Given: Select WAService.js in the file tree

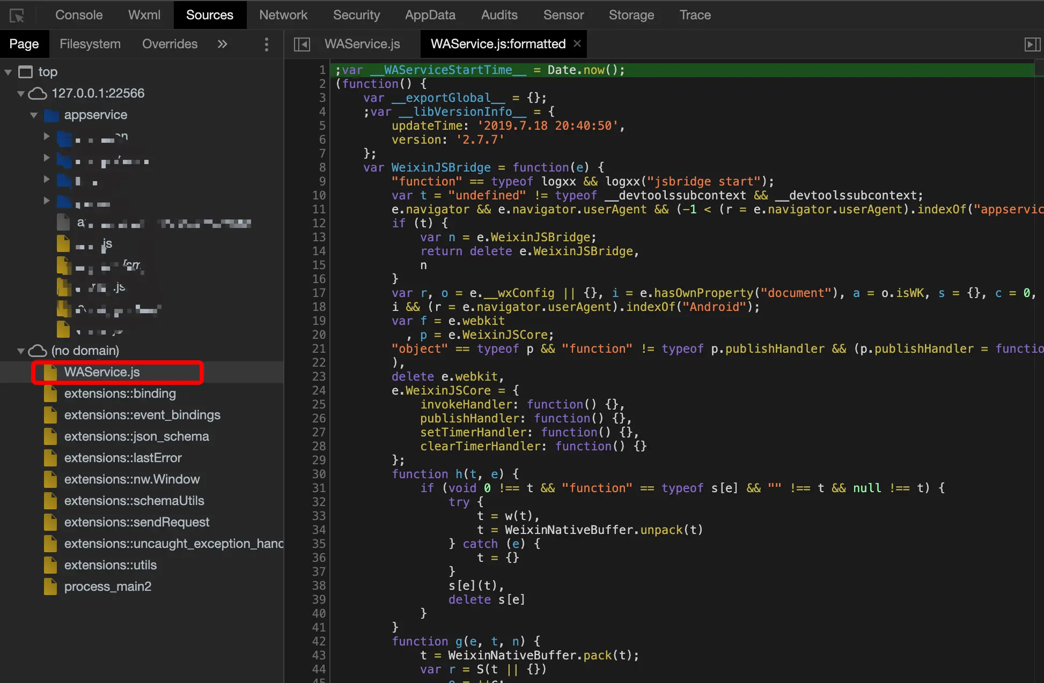Looking at the screenshot, I should (x=102, y=372).
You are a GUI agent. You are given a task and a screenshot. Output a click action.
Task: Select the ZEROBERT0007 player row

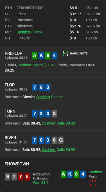pyautogui.click(x=53, y=8)
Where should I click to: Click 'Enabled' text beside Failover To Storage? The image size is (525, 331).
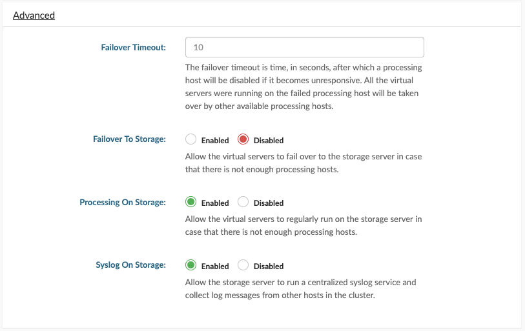coord(215,140)
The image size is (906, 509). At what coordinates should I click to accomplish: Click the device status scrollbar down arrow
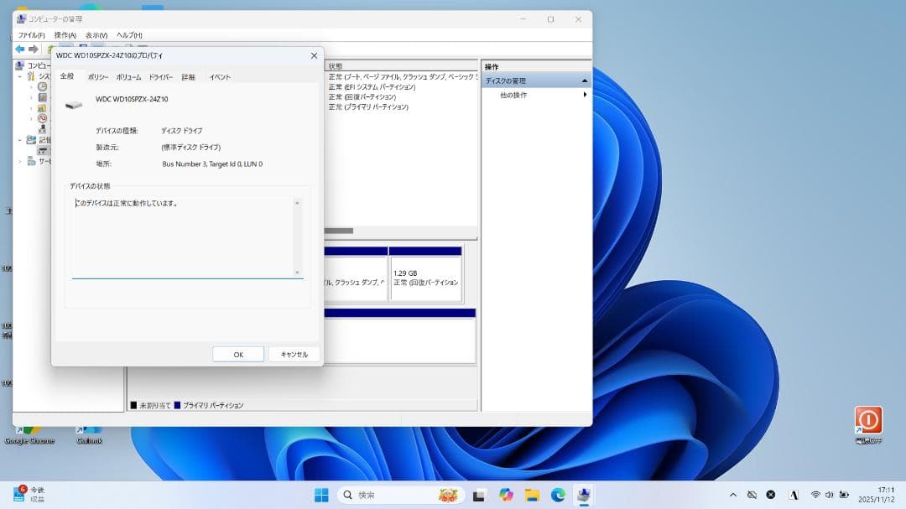pos(297,272)
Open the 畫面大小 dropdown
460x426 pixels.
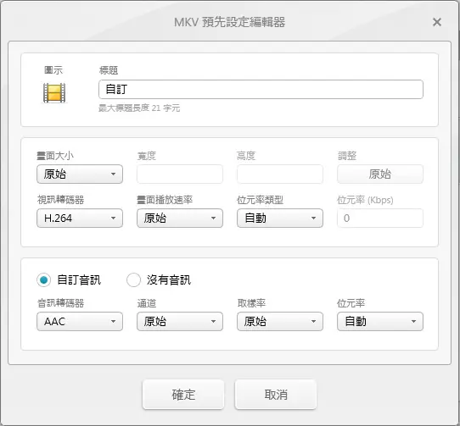80,174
* * *
**Written request**.
Render every line of the entries above as a Markdown table with the columns No. and Line, numbering each row and skipping blank lines. Leave the pictures out.

**Exercise response**.
| No. | Line |
|---|---|
| 1 | Given: Select WAService.js in the file tree |
| 2 | Looking at the screenshot, I should (x=102, y=372). |
| 3 | You are a GUI agent. You are given a task and a screenshot. Output a click action. |
| 4 | Task: Select the ZEROBERT0007 player row |
| 5 | pyautogui.click(x=53, y=8) |
| 6 | Where should I click to: Click 'Enabled' text beside Failover To Storage? The image size is (525, 331). |
| 7 | coord(215,140) |
| 8 | The image size is (906, 509). At what coordinates should I click to accomplish: Click the device status scrollbar down arrow |
| 9 | pos(297,272) |
| 10 | Open the 畫面大小 dropdown |
| 11 | 460x426 pixels. |
| 12 | 80,174 |